どの登場人物も「1984年」というディストピア世界を語るためのツールに見えてしまって、登場人物に感情移入できなかったせいか、あまり物語に入りこめませんでした。
ですが、小説としては楽しめなくても「読み物」としては面白かったというのが読後の感想です。
「1984年」に描かれるディストピア世界の背景設定は深い視点からよく練られていて、いろいろと考えさせられます。
全体主義の監視社会が訪れる未来は、あるかもしれないし、ないかもしれませんが、「1984年」が読者に投げかける警告を受け取っておくことは、大きな意味のあることだと感じました。
物語として面白いわけではありませんし、読んでいるとかなりイヤな気分になる描写もあります。
それでも一読の価値はある。
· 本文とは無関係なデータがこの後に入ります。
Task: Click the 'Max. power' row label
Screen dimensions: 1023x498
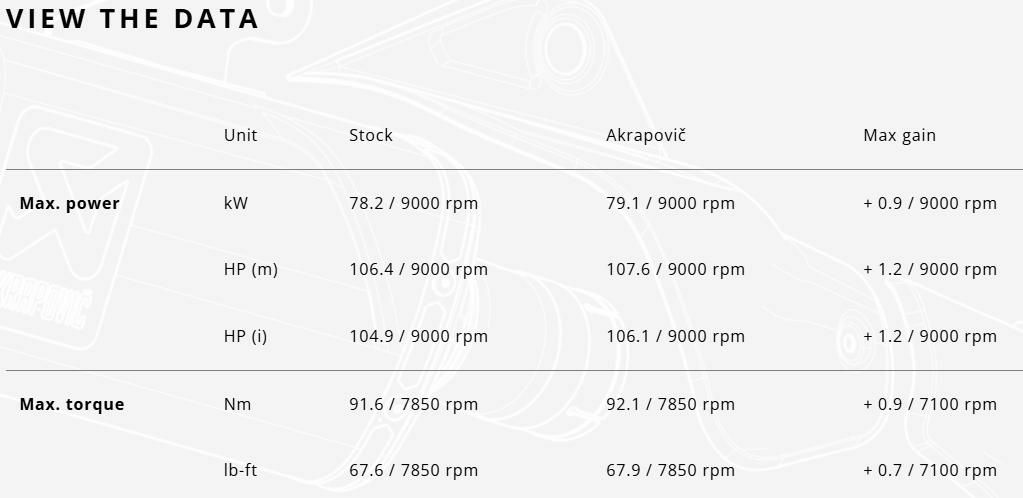Action: (70, 203)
そんな本です。
「ムダ」は世界に必要なんだ…
「1984年」を読んで感じたことはいろいろありすぎるのですが…ここでは「ムダ」というキーワードにまつわる感想に絞ってみます。
「1984年」に描かれる全体主義社会では、自由が徹底的に排除されます。
読書や芸術、スポーツなどの趣味の自由がないだけでなく、友だちや恋愛などの個人的な人づきあいも規律違反となります。
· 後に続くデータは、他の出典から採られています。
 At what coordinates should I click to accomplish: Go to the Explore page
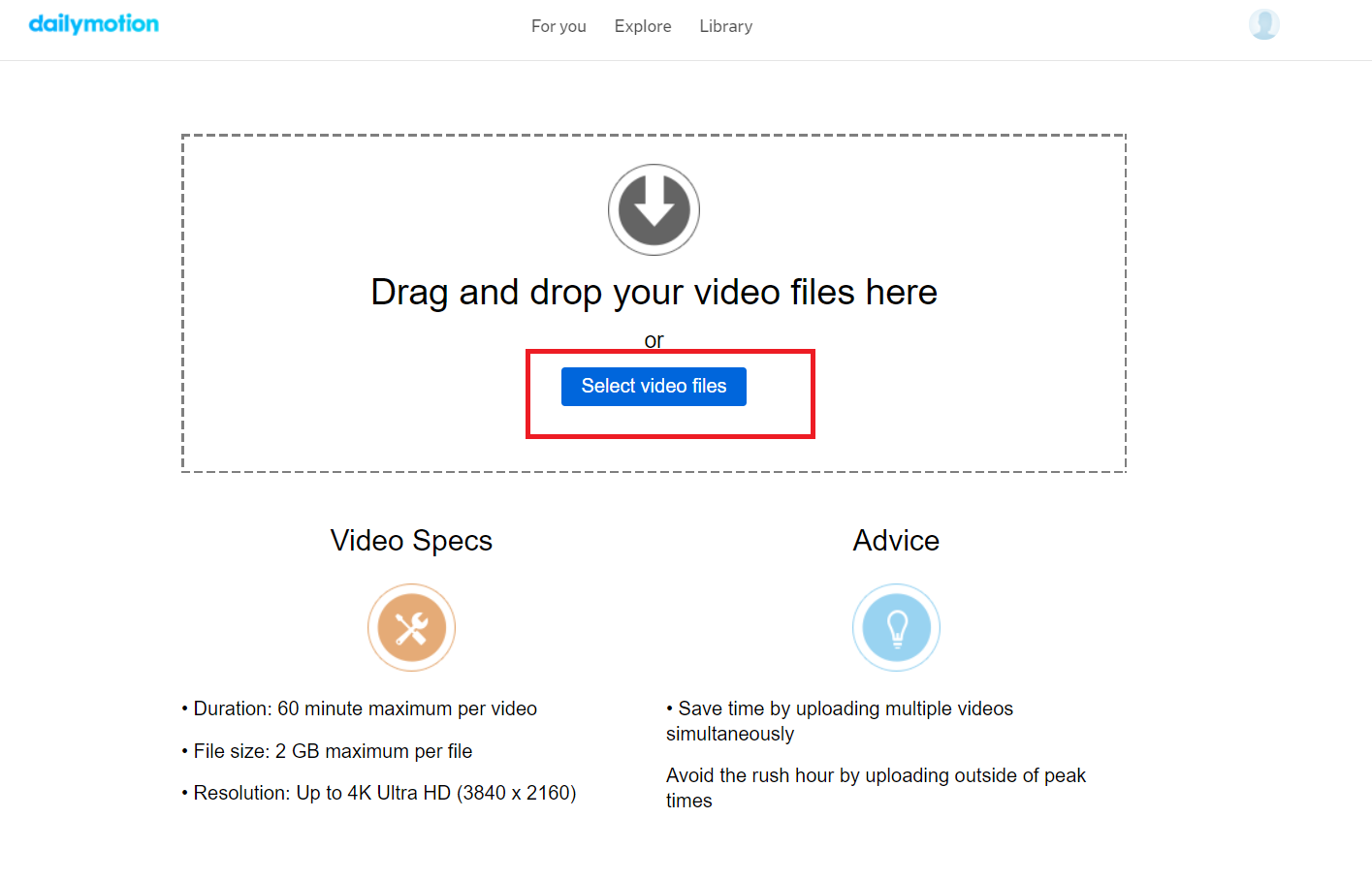643,26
こんなささいな違反が、強制収容所行きとなる全体主義社会です。恐ろしいですね。
こういった規制は、人々から「情緒」を奪うことが目的だと思われます。
「情緒」の概念そのものをなくした人々は、現状に疑問を抱くことなく、独裁政府のプロバガンダを鵜呑みにしていきます。
人々から「情緒」を奪う道具のひとつが、「ニュースピーク」と呼ばれる新しい言語体系です。
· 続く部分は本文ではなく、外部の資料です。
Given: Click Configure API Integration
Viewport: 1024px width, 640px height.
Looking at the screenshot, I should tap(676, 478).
「ニュースピーク」は単語の数をギリギリまで削り、必要最小限の事務的な意思疎通しかできない、まるで記号のような言語です。
「人間は名づけることによって世界を把握していく」という哲学がありますが、人間は名前のない概念を持つことができない、ということですね。
たとえば「自由」という言葉がなければ、人間は「自由」という概念を持つことが難しくなるということです。そうすれば「自由」を求めて、独裁政府を倒すことも難しくなる、と。
必要最小限で生きる人間は視野が狭くなる…このメッセージは考えさせられますね。
現代はムダを嫌う傾向が強い時代で、断捨離とかミニマリストなどという言葉も一定の支持を得ています。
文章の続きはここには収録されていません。